Тонкая грань. Курьер 2. Том 1. Зимний сон
Том 1. Зимний сон
1
Так холодно в городе давно не было, беспощадный мороз щипал губы, нос и щеки. «Прощай навсегда…» – крутилось в голове. Он мерз в дурацком тонком пальтишке и глупо смеялся, раздражаясь на оледеневший асфальт. Ветер вдруг насыпал горсть блестящих снежинок. Смотреть на них было больно и очень весело одновременно. Подумал, что со своими длинными ногами он похож на пьяного журавля.
Правда состояла в том, что он и был пьяный журавль, а идти предстояло еще очень далеко. Зато «прощай навсегда» стало как приговор. И приговор окончательный, отвратительный, бьющий как плеть, но, увы, долгожданный. Пришло спокойствие. Хуже не будет, свершилось.
Остановился, поднял голову, увидел фонарь. Улица сужалась и уходила в неизвестную черную щель. Снег сыпал старательно и без перерывов. Чем дольше он смотрел на летящие снежинки, тем больше согревался. Выдохнул давно застрявший в горле колючий воздух. Рассмеялся, как безумный.
«Прощай, сука, навсегда. Я зол и я свободен».
Он бы обнял весь этот спящий и холодный город и стал бы снегом, стал луной, уснул в этом сне, чтобы проснуться там, где не болит сердце и где нет тела. Это было бы замечательно – лететь снежинкой, отдаться ветру и утонуть в рое послушных капель, поглощенным ледяной романтикой. Вот и все, прощай навсегда…
Стало жарко, он расстегнул пальто, улетая вместе с потоком снега, несомого ветром прямо в неизвестную черную щель. Мир перестал быть реальным и превратился в трехмерную игру, нет, наверное, в четырехмерную, где лететь можно было куда угодно. Он вдруг увидел себя сверху, в расстёгнутом пальто, с растрёпанными волосами, с безумной улыбкой. Он выдыхал пар, как дракон выдыхает огонь; он пах виски, сигарой и женскими духами, он стоял такой беззащитный перед одиночеством, что не знал, как сделать следующий шаг.

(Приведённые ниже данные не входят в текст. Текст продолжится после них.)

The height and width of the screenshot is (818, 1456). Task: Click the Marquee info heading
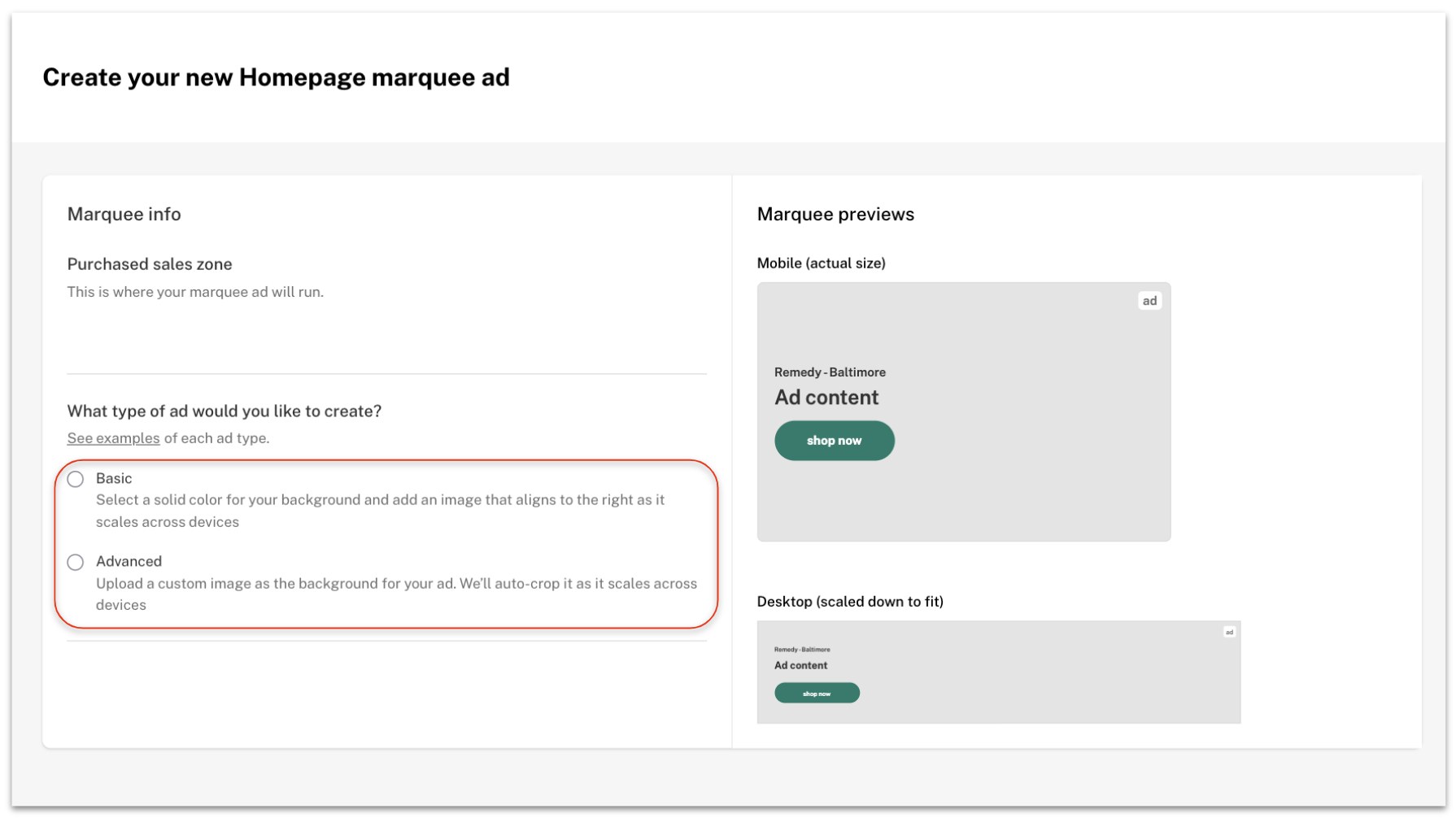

Прощай навсегда, принцесса. Твой выбор, твой шаг, твоя жизнь.
Снег сыпал на его горящую макушку и холод превратился в тепло. «Ерунда, – махнул он упрямо головой, – надо просто дойти домой и больше не пить столько виски и все будет хорошо». Или не будет? Как там? Прощай навсегда…

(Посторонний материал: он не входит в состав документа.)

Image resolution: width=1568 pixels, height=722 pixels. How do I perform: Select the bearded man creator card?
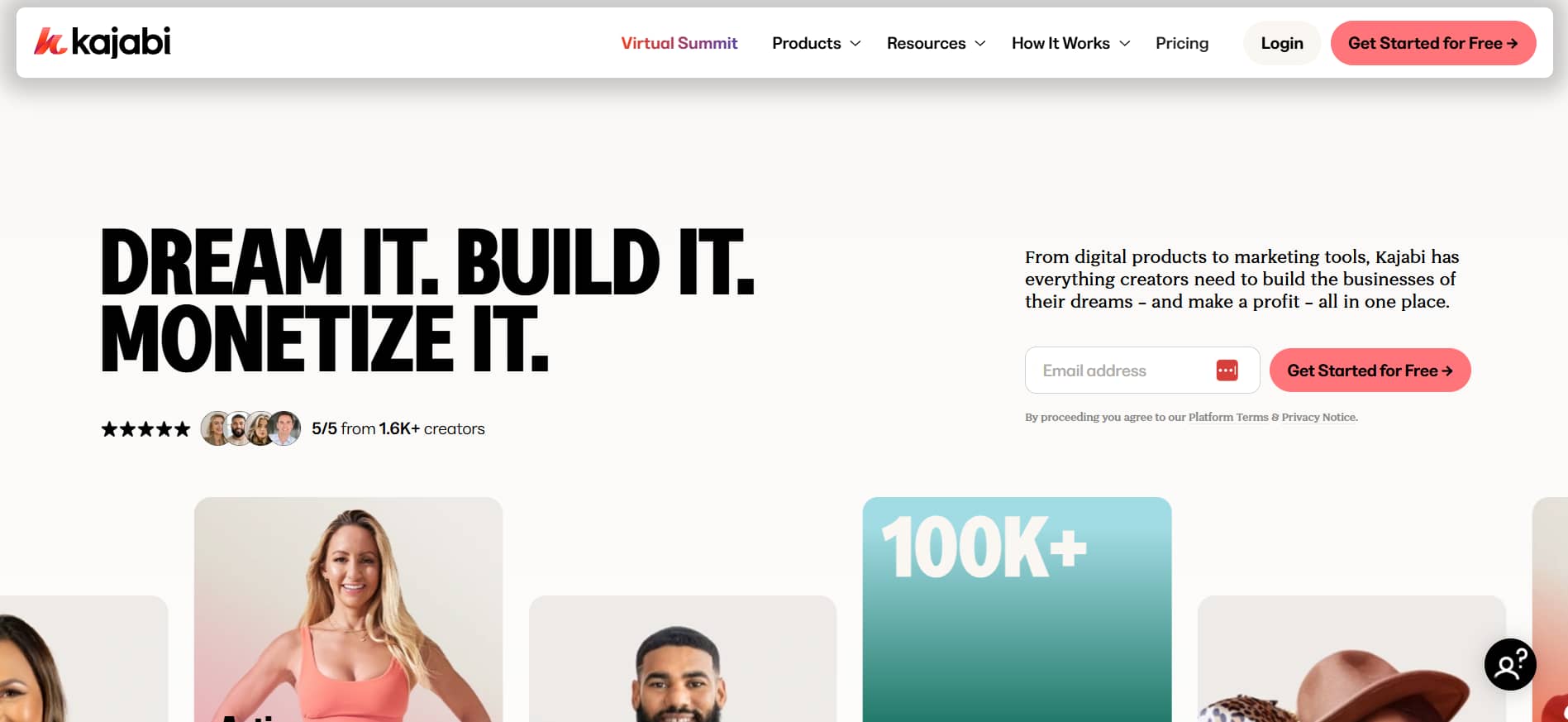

Улететь вместе со снегом, стать холодом и свежестью, стать легким ветром и плыть сквозь вселенные, обнимать звезды, гореть и возрождаться, терять тело и получать новое. Вот о чем шептала ночь и он улыбался ей в ответ, выдыхая волшебный виски. Обнял столб, чувствуя его невероятную твердость и холод.
Пальцы почти примерзли, когда он взял себя в руки и заставил идти дальше. Снег все сыпал и сыпал, завораживая движением снежинок. Он вытащил телефон и пытался снять на видео, унести с собой танец ночи. Не получилось, все дрожало и смазывалось. В сердцах он швырнул телефон, но потом одумался, наклонился, подобрал с холодного снега.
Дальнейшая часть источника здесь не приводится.